## WHAT TO PRODUCE
Please return exactly the lines from the one containing "This screenshot has height=1080, width=1920. Task: Open" through the end of the records, including both.

## PROVIDED INFORMATION
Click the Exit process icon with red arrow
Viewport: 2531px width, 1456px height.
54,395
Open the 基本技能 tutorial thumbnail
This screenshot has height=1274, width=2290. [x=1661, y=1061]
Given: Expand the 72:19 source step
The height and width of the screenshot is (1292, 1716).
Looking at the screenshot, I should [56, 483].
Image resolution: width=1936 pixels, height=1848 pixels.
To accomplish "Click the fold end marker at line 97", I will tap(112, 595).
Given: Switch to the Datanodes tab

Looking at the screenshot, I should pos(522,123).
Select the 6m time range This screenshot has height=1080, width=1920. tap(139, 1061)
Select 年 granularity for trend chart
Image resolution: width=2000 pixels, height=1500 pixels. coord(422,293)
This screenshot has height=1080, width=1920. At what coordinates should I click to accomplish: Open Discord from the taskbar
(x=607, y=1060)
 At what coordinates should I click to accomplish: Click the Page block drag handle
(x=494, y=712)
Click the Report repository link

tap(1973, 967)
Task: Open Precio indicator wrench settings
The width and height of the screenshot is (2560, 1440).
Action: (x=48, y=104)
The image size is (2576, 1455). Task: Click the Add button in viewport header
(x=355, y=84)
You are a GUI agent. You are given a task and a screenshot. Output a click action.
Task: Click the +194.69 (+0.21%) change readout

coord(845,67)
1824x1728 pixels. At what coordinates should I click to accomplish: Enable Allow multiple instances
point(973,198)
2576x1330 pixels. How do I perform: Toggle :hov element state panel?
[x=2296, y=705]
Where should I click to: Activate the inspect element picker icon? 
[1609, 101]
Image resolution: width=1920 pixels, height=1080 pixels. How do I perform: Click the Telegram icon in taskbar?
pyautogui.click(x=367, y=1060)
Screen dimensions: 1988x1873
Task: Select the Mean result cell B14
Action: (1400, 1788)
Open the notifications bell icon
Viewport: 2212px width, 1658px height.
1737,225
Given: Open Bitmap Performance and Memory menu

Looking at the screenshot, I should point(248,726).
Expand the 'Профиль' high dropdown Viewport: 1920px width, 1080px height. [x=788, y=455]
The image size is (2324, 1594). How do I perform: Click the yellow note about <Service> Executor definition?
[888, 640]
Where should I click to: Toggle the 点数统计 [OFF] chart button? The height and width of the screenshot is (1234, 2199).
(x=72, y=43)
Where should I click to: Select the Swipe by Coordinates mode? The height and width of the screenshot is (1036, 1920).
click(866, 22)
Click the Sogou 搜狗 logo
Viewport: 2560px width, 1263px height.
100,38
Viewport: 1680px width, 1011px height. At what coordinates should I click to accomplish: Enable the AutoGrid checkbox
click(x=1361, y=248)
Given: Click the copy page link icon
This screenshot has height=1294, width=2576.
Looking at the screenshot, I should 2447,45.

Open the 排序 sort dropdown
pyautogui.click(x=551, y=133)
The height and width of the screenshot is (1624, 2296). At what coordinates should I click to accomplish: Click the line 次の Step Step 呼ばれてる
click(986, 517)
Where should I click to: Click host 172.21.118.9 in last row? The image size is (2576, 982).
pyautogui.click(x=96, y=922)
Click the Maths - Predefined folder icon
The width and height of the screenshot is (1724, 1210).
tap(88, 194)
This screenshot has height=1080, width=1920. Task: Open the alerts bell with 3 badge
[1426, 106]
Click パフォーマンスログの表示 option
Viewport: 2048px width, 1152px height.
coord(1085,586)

## RESPONSE TO THIS TASK
This screenshot has height=1080, width=1920. Task: Open the alerts bell with 3 badge
[1426, 106]
Click パフォーマンスログの表示 option
Viewport: 2048px width, 1152px height.
coord(1085,586)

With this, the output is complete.